A Mysterious Exchange

If we do so, a strange alchemy can occur that is one of the central mysteries of human encounter: by sharing what ails them, the sufferer “offloads” it, as it were—”unburdens” themselves. The core of health in them has more breathing room, their feeling of isolation can be dispelled, and a sense of connection with the listener’s care or concern awakens the mother-love memory in their very cells and promotes healing. Their soul, their core self, has been “retrieved” or “ransomed” from burden of sin and guilt, sickness and isolation, or disturbance and lostness.

Such salvation only happens when some deep exchange has taken place: a ray of the healer’s love has been transmitted to the sufferer, and some of the sufferer’s burden has been transferred to the healer. Current psychological wisdom tells us we must be clear about our borders, avoid “taking on” others this way too much or too deeply. This may be good advice for helping professionals dealing with dozens of people each day. It’s true up to a point. But I’m not sure healing relationships have such clear-cut borders.

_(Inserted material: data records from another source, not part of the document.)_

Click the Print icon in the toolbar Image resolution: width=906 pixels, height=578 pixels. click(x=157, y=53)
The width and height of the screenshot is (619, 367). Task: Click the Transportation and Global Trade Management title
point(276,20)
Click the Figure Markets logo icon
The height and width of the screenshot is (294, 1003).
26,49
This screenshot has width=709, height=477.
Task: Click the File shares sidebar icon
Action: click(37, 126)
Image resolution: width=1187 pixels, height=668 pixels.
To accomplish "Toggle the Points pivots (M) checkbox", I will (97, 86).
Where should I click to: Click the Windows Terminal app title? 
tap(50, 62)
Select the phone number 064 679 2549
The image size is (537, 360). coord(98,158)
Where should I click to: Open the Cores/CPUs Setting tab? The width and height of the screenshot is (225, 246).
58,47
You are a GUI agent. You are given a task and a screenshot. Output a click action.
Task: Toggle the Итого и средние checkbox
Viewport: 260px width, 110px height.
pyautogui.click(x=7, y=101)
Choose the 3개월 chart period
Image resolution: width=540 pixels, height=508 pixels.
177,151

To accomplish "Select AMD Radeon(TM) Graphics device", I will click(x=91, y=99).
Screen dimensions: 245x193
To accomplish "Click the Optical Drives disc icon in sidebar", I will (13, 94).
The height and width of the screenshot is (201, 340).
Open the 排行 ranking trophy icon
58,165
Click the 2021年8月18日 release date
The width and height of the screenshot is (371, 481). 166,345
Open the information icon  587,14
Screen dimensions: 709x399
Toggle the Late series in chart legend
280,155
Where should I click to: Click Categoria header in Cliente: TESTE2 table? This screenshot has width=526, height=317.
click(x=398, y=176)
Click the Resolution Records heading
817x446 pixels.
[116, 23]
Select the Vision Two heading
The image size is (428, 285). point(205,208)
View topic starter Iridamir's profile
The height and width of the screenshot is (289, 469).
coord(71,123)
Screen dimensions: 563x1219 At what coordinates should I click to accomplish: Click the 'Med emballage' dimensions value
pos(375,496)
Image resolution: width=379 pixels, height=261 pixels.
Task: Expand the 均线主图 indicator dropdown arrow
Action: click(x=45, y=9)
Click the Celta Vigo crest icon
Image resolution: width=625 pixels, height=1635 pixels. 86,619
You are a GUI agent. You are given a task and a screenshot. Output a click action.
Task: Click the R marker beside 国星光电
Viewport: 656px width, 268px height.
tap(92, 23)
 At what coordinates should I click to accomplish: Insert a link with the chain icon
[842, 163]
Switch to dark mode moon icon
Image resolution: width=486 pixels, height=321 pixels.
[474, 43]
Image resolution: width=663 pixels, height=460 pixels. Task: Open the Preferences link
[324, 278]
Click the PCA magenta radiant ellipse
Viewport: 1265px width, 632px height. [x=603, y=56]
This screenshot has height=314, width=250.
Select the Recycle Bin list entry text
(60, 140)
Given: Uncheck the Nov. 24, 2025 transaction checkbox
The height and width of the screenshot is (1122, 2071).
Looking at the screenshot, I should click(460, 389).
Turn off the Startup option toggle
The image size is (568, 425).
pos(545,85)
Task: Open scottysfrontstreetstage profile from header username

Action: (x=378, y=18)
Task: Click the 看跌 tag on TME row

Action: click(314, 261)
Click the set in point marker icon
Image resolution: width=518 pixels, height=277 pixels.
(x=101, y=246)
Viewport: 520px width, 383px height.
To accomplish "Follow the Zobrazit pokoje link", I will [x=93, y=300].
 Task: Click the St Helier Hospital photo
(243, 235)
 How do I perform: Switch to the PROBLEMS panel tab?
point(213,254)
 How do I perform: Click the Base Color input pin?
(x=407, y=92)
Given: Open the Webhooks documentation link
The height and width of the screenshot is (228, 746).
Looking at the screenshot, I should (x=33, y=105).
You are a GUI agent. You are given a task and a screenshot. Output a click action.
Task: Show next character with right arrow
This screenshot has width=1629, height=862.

The way such exchanges happen naturally among us suggests to me that what Jesus' friends said about his "bearing our sins" arises from and is connected with just this human experience. He bore with the evil done to him by not responding with evil. And bearing our sins on the cross, whatever else that means, is a deeper form of what we can experience with each other.

He had done it his whole ministry, and now he enters tastes more deeply the depths of human sin and sadism—and somehow makes room for it, somehow connects this crampted, mean frenzy with the spaciousness of God in his own heart.He makes room for the world, sins and all; makes room for life with its all its beauty and horror; makes room for the Divine itself to bear all of this in the wellspring of Its own life-renewing heart.